Dei 184 oggetti laccati presenti nella tomba, 90 erano tazze di questo tipo: una è proprio quella qui raffigurata. La scritta al suo interno 君辛酒 “junxinjiu” è una sorta di invito a bere e la distingue dalle altre utilizzate per i cibi. Sotto uno dei due manici è indicata la sua capienza, mentre su tazze simili, ma ritrovate altrove, si leggono anche i nomi degli artigiani che si erano occupati delle fasi della lavorazione e quelli di chi ne aveva controllato ed organizzato la produzione. Nel caso della lacca, insieme al bronzo, alla seta e alla ceramica, ci troviamo infatti di fronte ad uno dei primi esempi di produzione di massa, altamente organizzata, con l’utilizzo di personale specializzato per le varie fasi di realizzazione dell’oggetto.
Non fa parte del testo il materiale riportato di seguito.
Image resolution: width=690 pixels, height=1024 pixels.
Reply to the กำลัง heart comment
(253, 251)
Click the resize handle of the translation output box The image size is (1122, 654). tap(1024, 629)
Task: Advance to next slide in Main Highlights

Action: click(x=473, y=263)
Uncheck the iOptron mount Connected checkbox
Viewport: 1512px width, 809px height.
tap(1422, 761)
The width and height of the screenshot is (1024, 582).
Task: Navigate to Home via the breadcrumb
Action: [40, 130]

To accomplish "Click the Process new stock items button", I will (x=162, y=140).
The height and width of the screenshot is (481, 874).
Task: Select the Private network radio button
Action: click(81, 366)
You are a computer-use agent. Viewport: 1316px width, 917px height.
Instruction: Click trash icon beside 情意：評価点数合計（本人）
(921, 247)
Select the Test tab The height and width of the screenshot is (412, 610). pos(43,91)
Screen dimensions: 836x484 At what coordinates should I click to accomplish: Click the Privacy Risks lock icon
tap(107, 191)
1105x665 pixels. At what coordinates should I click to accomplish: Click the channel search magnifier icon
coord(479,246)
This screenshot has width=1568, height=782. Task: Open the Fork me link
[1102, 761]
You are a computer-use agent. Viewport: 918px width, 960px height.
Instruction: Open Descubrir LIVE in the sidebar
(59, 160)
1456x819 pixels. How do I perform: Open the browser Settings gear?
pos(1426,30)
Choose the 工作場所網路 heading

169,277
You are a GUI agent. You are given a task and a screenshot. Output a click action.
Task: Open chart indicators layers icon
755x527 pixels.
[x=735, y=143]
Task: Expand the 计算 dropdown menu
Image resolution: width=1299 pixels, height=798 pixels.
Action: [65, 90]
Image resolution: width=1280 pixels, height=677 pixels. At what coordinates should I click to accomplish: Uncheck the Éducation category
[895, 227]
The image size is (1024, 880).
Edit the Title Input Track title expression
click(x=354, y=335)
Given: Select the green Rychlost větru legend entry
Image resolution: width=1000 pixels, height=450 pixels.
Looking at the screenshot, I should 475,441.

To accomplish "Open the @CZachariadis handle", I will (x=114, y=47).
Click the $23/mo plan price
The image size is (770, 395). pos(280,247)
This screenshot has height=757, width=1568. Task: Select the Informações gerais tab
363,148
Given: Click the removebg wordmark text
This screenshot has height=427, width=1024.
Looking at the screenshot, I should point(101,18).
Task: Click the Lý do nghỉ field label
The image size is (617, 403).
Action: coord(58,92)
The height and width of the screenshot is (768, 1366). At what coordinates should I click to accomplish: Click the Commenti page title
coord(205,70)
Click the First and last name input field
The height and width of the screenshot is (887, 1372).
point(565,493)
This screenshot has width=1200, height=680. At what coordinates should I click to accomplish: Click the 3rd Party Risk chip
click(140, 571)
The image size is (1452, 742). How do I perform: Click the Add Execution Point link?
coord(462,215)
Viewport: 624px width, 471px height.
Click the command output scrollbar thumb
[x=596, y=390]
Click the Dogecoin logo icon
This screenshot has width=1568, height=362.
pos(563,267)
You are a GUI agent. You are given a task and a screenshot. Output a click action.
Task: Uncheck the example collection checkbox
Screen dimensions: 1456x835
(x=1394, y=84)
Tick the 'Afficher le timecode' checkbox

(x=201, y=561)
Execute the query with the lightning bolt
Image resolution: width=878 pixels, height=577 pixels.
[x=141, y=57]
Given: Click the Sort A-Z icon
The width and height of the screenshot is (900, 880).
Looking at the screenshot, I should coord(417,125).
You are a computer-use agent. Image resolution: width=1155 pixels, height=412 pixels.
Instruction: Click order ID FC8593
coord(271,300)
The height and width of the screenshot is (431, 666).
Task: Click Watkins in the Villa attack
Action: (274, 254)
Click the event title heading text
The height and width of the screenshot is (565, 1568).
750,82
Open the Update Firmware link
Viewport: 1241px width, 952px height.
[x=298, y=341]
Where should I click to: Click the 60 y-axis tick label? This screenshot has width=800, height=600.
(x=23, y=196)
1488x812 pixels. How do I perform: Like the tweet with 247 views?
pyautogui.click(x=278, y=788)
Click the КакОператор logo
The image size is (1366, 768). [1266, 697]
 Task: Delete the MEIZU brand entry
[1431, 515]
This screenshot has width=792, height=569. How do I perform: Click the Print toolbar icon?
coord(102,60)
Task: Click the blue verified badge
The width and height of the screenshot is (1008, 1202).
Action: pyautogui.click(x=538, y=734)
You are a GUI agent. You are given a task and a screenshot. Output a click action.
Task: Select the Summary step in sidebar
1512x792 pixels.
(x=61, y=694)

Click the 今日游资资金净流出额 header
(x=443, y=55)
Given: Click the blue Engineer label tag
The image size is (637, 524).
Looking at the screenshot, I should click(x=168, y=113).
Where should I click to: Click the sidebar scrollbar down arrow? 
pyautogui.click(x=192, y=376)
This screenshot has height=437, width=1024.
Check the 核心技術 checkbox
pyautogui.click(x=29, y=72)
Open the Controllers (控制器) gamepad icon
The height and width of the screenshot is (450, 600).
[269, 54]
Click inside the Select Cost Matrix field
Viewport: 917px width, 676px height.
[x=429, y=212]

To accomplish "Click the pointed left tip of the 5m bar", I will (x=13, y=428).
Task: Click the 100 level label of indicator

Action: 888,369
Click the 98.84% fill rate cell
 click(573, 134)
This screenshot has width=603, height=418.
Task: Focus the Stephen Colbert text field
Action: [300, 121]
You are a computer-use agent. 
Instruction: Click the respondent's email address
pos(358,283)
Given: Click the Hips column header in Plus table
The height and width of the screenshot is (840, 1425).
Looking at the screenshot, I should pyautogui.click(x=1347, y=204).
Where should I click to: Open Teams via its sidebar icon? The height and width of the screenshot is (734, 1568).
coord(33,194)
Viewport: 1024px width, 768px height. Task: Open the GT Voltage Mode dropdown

La lacca deriva dalla resina estratta dalla Rhus Vernicifera (una pianta della famiglia della Anacardiacee, come il mango o l’anacardo), un succo grigiastro molto sensibile al calore e alla luce e il cui componente essenziale, l’urushiol o urusciolo, è tossico quando liquido e inerte quando solido, divenendo una sorta di plastica naturale, impermeabile, resistente al caldo, agli insetti e agli acidi, adesiva e caratterizzata da una incredibile brillantezza. Il suo processo di lavorazione era complesso e articolato: c’era chi estraeva la resina, chi la filtrava e poi bolliva, chi la tingeva di rosso o di nero, chi ne applicava gli strati sul nucleo in legno o bambù, attendendo per giorni e giorni che ognuno fosse indurito (più precisamente, si polimerizzasse) prima di stendere il successivo, chi la lucidava e infine chi la decorava dipingendola o, in epoche successive, intagliandola o impreziosendola con altri materiali. L’intero processo poteva durare mesi interi. Un oggetto in lacca non era quindi solo apprezzato per le qualità estetiche ma diventava qualcosa di ulteriormente prezioso per la durata e la complessità del suo processo di realizzazione tanto che nel testo Yantielun “Discorsi sul sale e sul ferro” dell’80 a.C. si affermava che il suo costo era “10 volte quello del bronzo”.